The PcoA analysis of 455 inbreds from the MRIZP-SEE subpanel with collection-site attributes belonging to Southeast Europe showed distinct groupings of inbreds belonging to three populations (K) identified in the Admixture analysis (Fig. 3, additional info available in Supplementary table S2). Compared to the K = 2 analysis dividing the plane to left and right (data not shown), the K = 3 analysis showed a tripartite grouping (Fig. 3).

Fig. 3
figure 3

Results of principal coordinate analysis of 455 inbred lines from the MRIZP-SEE subpanel for coordinates: 1 vs. 2. Colored characters represent inbreds with Q > 0.7 for any of groups (K) in the Admixture analysis with K = 3 (Fig. 1B), while admixed individuals appear in pale pink. Additionally, the designations of inbreds with Q > 0.7 in K = 2 analysis are shown

Signatures of selection in maize from Southeast Europe

Across all variants, a genomewide mean FST value of 0.0077 was observed between the 455 inbreds from the MRIZP-SEE subpanel and the remaining 519 inbreds from all three panels (519). However, in a sliding window analysis, four regions showed differentiation higher than an arbitrary threshold for fixation of 0.15 (Fig. 4A). Two regions on chromosomes 1 and 2 showed higher rates of fixation (0.561 and 0.564) compared to the other regions on chromosome 2 (0.249) and the one on chromosome 10 (0.189). All four detected regions were accompanied by higher than expected extended haplotype homozygosity scores (EHHS, in boxes). EHHS signals of selection were not further analyzed due to signals over many regions. Three of the detected regions with increased FST also showed corresponding increased values of CLR (> 5, Table 2). Regions on chromosome 1 between 141.626 and 141.627 Mbp fell within regions with significant CLR scores (Tables 2 and 3). Region on chromosome 2 at 200.527 showed a corresponding CLR value of 5.31 (not significant), although four Mbp apart. Regions with high FST on chromosome 10 showed several counterparts with CLR > 5 (not significant) and with locations between 101.655 and 106.472 Mbp.

Fig. 4
figure 4

Genomewide fixation index (FST) between 455 inbreds from the MRIZP-SEE subpanel and the rest of the inbreds from all three panels (A). Positions crossing an arbitrary FST threshold of 0.15 are shown in green with corresponding positional extended haplotype homozygosity per site (EHHS) scores (insets). EHHS insets show from left to right 10, 10, 0.6 and 8 Mbp. Red vertical bounding boxes denote overlapping regions with genomewide composite likelihood ratios (CLR) in the MRIZP-SEE subpanel (B). Boxes are arbitrary and do not represent exact physical positions. The red horizontal line represents a 0.1% CLR threshold of 6.530

Table 2 Summary of regions showing significant FST divergence
Table 3 Summary of genomic regions for the top 100 composite likelihood ratios (CLR) from SweeD scan along with the number of SNPs and number of genes per region

Another approach used to detect selection in the 455 SEE inbred lines was the screening of changes in site frequency spectrum (SFS) of genomic regions compared to the neutral model, implemented in SweeD software [49]. The change compared to the neutral model was used to calculate the composite likelihood ratio (CLR) test of the regions with a shift in SFS. The top 0.1% hits from the composite likelihood ratio (CLR) test in SweeD software were considered significant, and 11 genomic regions were detected on chromosomes 1, 2, 3, 6, 7, 8, 9, and 10 (Fig. 4B).

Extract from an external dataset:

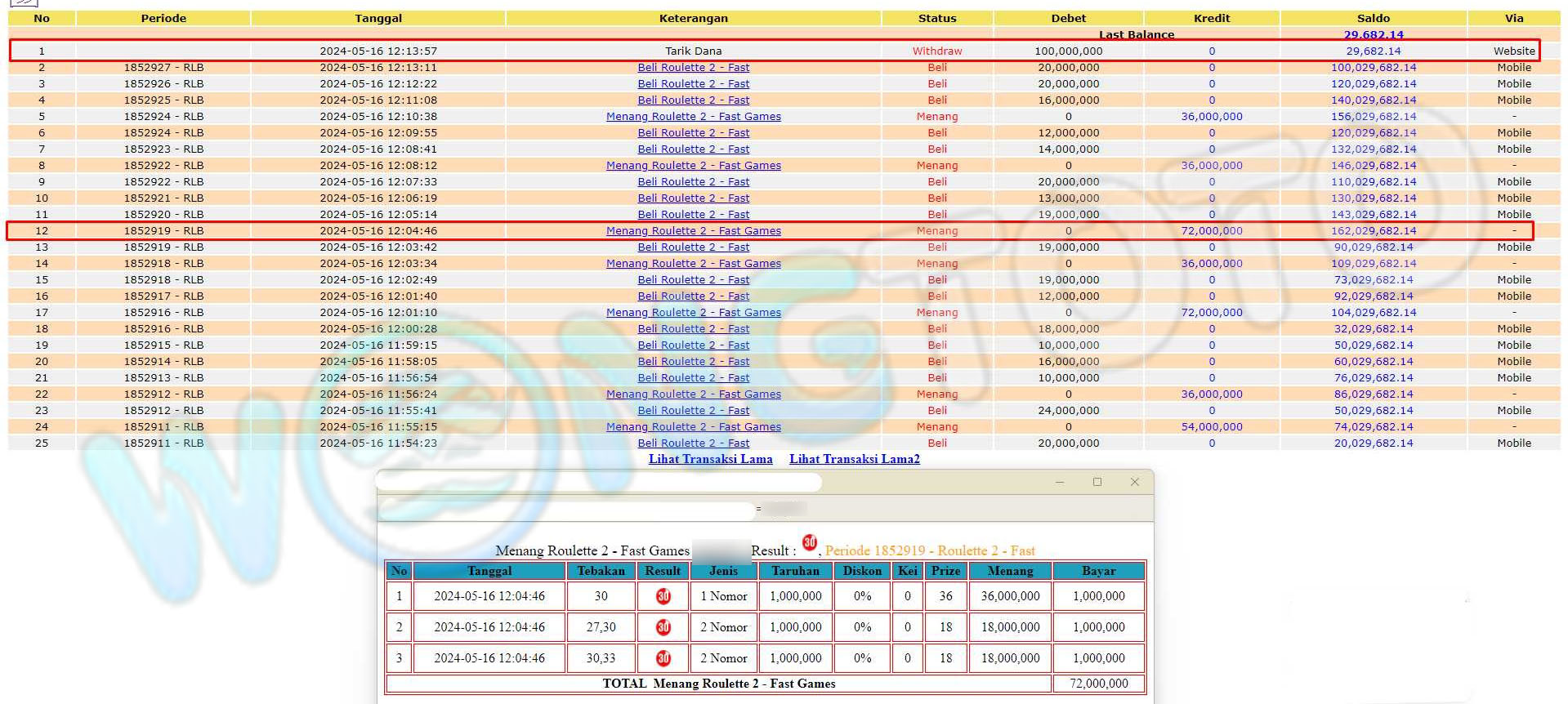This screenshot has height=704, width=1568.
Task: Click the result ball for Tebakan 30,33
Action: (x=663, y=658)
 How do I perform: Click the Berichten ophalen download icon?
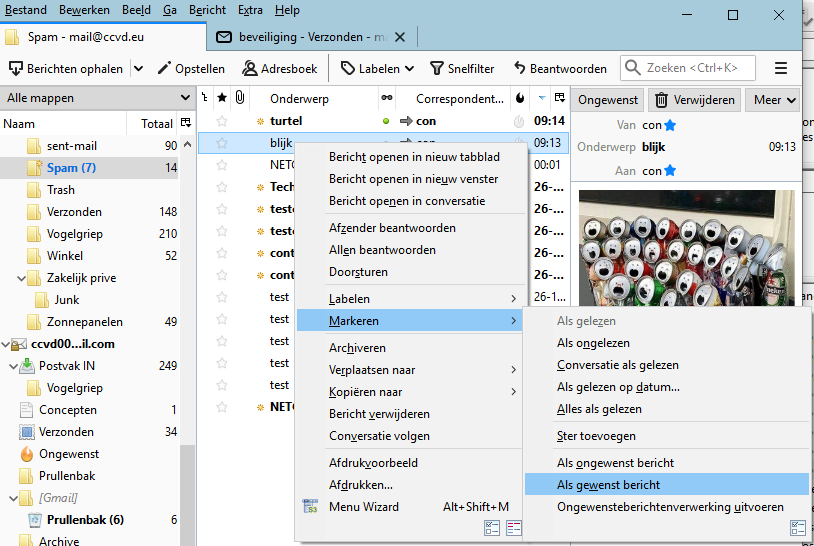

TheBioMart analysis output a total of 722 genes harbored within the top 100 CLR regions with 883 putative products (Supplementary Table S4). Detected genomic regions contained from 18 to 457 SNPs and harbored 5 to 249 genes (Table 3). Only two regions were shorter than 1 Mbp on chromosomes 3 (260 kbp) and 9 (370 kbp), probably representing farther historical selection breaking apart the linkage disequilibrium, compared to the other regions spanning 1.46 to 39.65 Mbp.

Ontology enrichment in positively selected genomic regions

The four regions showing divergence with values of fixation index (FST) > 0.15 (Fig. 4) harbored 20 genes in total. Most of the detected genes were associated with transporter activities (Supplementary Table S3). Gene ontology enrichment analysis showed highly significant enrichment of molecular functions linked to passive transmembrane transporter activity (GO:0022803), more specifically, channel activity (GO:0015267). Another significantly enriched molecular function was inorganic solute uptake transmembrane transporter activity (GO:0015318).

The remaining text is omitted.